# Directions
Exactly reproduce the lines from the one containing "Screen dimensions: 1200x458" through the last line of the data, both ends included, leaving out pictures.
━━━━━━━━━━━━━━━━━━━━━━━━━━━━━━
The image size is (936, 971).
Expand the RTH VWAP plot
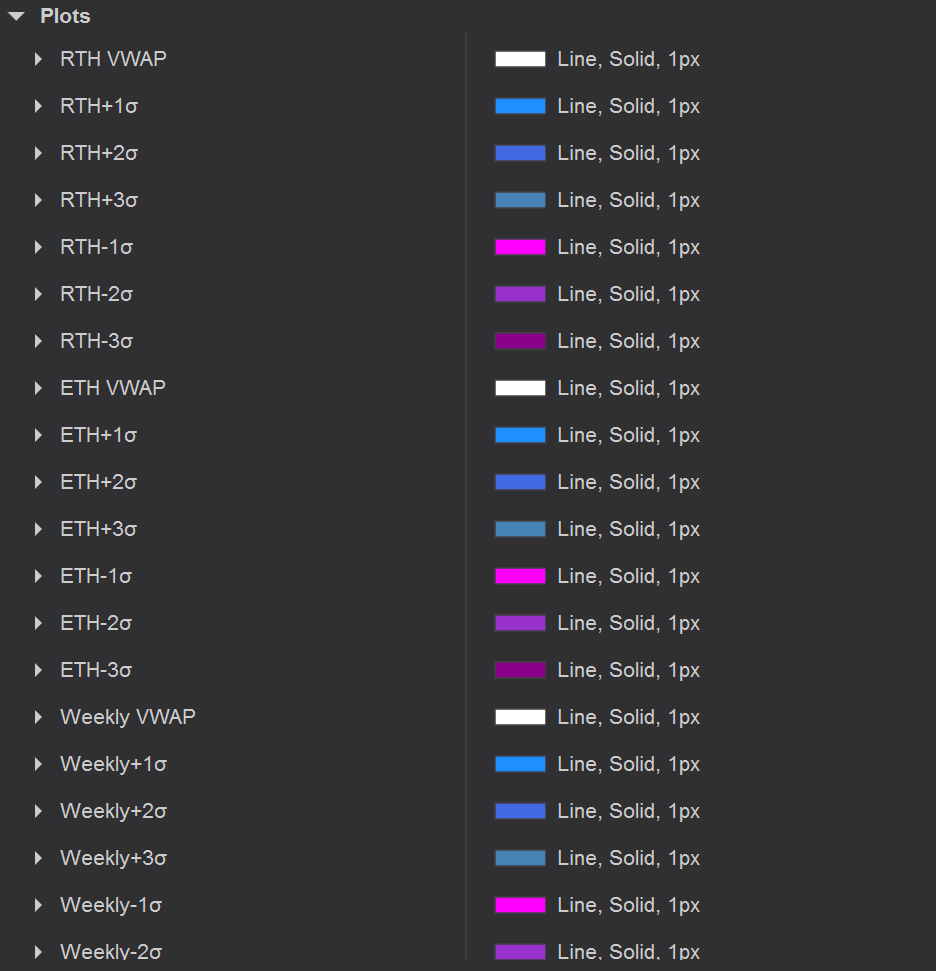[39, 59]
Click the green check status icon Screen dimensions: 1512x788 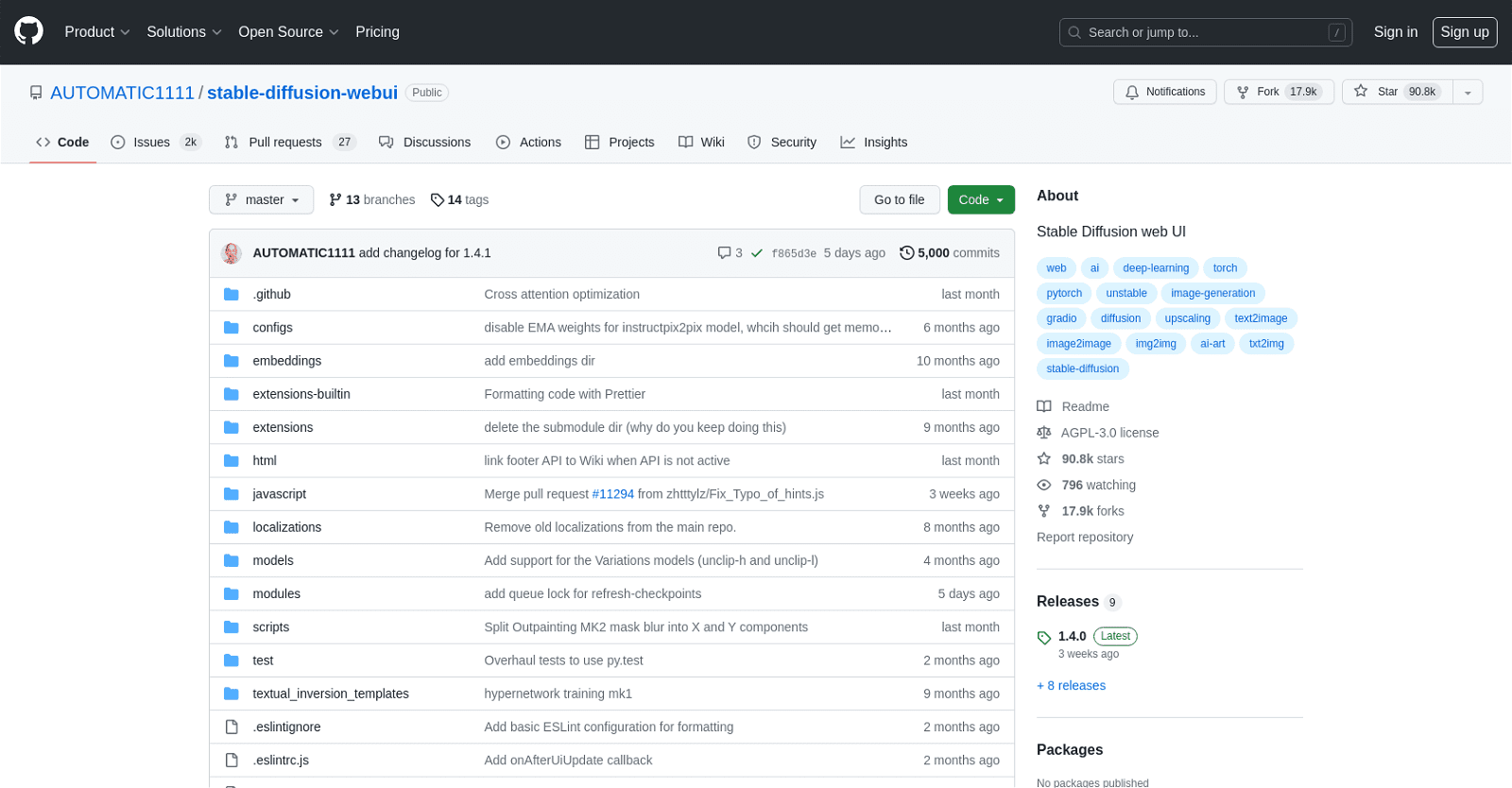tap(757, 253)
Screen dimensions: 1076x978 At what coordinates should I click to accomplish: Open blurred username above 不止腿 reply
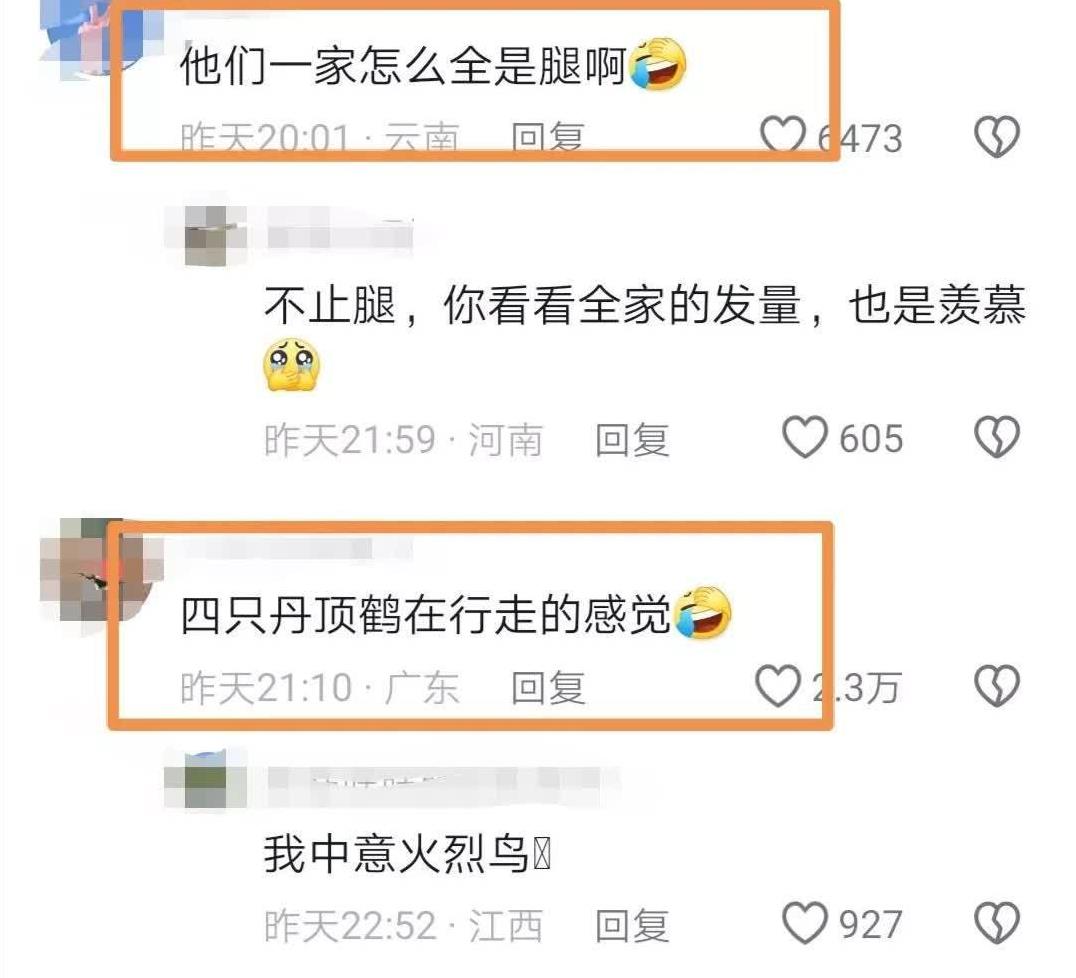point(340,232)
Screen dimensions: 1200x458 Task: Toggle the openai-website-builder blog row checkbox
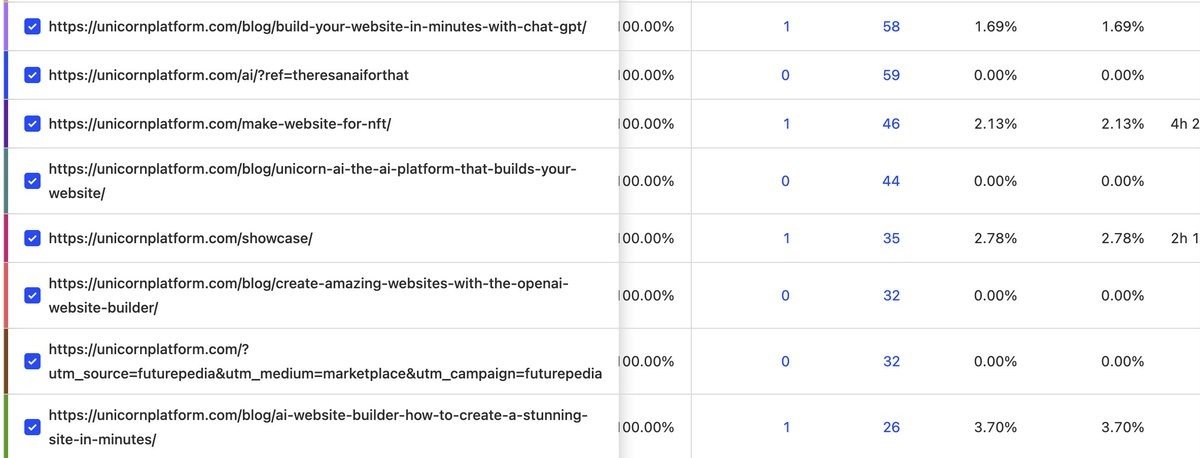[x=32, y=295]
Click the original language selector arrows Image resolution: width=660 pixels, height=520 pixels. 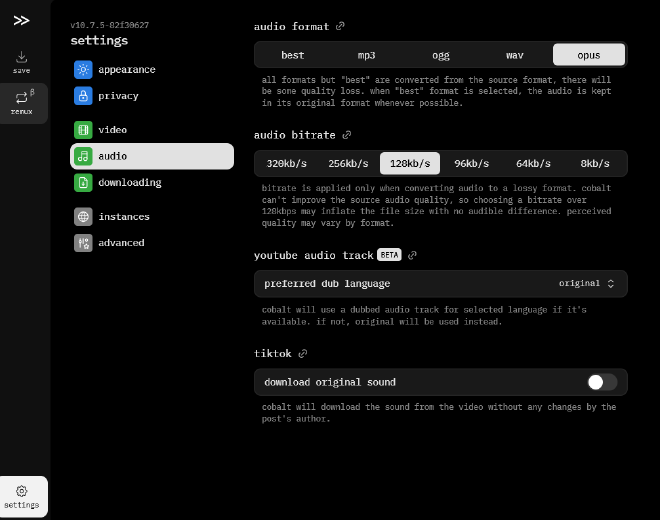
━━━━━━━━━━━━━━━━━━━━━━━━━━━━━━
# Answer below
Screen dimensions: 1200x458 Task: Toggle the openai-website-builder blog row checkbox
[x=32, y=295]
Click the original language selector arrows Image resolution: width=660 pixels, height=520 pixels. 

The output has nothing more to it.